Cocoon? No, Winepod!

If you’re a serious home winemaker, you should look into the WinePod. I did, last week at the Wineries Unlimited event in Valley Forge, Pennsylvania, where I spent some time with Tracey Mason, the VP Sales and Marketing of Provina, which makes the WinePod.

Aside from being aesthetically attractive – cool looking, that is – the WinePod is by far the most advanced small winemaking system I’ve ever seen, and it’s attracted the likes of Cornell and UC Davis, which are top schools for winemaking and grapegrowing in the US. These and other universities will use it for research, but you can use it to make great wine – about four cases of red at one time, or five cases of white.
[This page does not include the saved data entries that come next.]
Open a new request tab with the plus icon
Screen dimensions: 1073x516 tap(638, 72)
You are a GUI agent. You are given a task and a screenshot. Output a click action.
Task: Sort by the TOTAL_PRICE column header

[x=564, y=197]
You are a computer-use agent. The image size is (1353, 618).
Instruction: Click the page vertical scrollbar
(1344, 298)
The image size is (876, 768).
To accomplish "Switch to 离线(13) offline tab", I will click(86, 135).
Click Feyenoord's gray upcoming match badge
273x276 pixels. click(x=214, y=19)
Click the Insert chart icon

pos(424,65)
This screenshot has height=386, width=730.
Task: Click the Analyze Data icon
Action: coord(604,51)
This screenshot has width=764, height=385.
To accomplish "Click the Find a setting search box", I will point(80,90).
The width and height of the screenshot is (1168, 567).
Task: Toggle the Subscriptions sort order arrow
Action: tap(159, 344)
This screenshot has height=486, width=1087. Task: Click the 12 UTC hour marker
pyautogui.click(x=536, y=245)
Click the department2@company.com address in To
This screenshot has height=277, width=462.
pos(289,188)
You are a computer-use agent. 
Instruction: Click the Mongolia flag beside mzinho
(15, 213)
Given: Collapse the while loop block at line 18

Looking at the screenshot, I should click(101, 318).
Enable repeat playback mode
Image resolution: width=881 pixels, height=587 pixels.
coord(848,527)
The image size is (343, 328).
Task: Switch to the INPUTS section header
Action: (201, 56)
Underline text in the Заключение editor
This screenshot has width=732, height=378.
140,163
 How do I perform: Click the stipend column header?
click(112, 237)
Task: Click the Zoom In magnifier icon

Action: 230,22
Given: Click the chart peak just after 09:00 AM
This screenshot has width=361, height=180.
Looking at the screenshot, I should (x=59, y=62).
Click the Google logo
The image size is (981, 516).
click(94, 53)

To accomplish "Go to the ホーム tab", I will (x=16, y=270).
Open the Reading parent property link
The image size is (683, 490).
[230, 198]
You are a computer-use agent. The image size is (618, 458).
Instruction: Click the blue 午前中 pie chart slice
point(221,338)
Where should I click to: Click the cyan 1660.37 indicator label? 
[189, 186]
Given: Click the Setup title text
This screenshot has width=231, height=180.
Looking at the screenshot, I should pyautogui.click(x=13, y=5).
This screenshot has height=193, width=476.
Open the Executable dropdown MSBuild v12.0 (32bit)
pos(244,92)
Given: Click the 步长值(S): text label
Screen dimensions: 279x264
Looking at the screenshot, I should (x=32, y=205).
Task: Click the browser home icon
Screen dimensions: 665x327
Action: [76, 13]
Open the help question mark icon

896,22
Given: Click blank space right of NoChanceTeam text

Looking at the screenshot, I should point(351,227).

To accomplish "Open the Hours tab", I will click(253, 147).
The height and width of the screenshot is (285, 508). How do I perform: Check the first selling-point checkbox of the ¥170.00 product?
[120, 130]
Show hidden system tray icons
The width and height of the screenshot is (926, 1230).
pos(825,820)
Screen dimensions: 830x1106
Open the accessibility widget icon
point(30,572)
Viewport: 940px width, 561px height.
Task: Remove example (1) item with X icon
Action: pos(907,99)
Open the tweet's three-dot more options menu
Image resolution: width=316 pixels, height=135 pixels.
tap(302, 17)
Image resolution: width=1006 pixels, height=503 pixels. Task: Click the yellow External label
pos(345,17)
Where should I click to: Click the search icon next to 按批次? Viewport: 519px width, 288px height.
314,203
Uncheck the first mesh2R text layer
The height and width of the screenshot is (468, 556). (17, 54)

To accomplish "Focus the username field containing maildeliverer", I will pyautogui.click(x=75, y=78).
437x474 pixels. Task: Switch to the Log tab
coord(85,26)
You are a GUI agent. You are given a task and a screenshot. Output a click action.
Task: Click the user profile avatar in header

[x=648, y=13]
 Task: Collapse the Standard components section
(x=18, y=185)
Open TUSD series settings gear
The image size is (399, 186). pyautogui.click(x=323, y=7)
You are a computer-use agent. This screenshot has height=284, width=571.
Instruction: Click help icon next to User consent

The WinePod is about as self-contained as they come, with a 75 liter, stainless steel fermentation tank that is completely temperature-controlled, from 50 to 100 degrees Fahrenheit. It’s got a built-in press for initial crushing of the grapes, or you can do an initial cold-soak maceration, where the juice is cooled and held at a constant temperature to increase fruit flavors before the fermentation begins. The unit also has a wireless Brix sensor, which allows you to monitor the sugar levels of your must (fermenting grape juice) pretty effortlessly throughout the entire process. The sensor itself sits in a cage at the bottom of the tank and pops out for easy cleaning, and self-agitates periodically to ensure that you’re getting accurate readings. And there’s an airlock on the variable lid so that you can take and taste samples during fermentation without having to pump any of the juice, something that winemakers don’t like to do if they can avoid it. The entire unit weighs just 125 pounds and is easily moved using built-in, retractable casters.

If you’re making red wine, you can set up a fully automated punchdown to push the cap of skins, seeds and stems through the juice periodically to extract color, tannin and other important things according to the style of wine you’re going for. You can also program the WinePod to “submerge” the cap for maximum extract. And starting next month, with the newest version of WineCoach software, you can set the unit up to mimic the fermentation profile of a large commercial fermenter (although I’m not entirely sure why you’d want to unless you are doing academic research).

And you can run a whole line of WinePods from a single laptop, each making a different style of wine if that’s what you want. Provina says that their pomace removal system makes cleanup a snap, which I believe after seeing the unit up close, although I didn’t see that demonstrated. The software, which comes with the WinePod, gives you detailed readouts at any time, but you can get basic information such as temperature and degrees Brix from an LED readout on the front of the tank.

The WinePod is $4500 – not a tiny investment, but not really a king’s ransom, either, and certainly worthwhile for a serious home winemaker who wants to make a superior product under carefully controlled conditions. There’s also a “Garagiste” system, shown at right, which is sort of a WinePod “light” and costs under $2000, although it lacks most of the bells and whistles that make the WinePod so cool and advanced.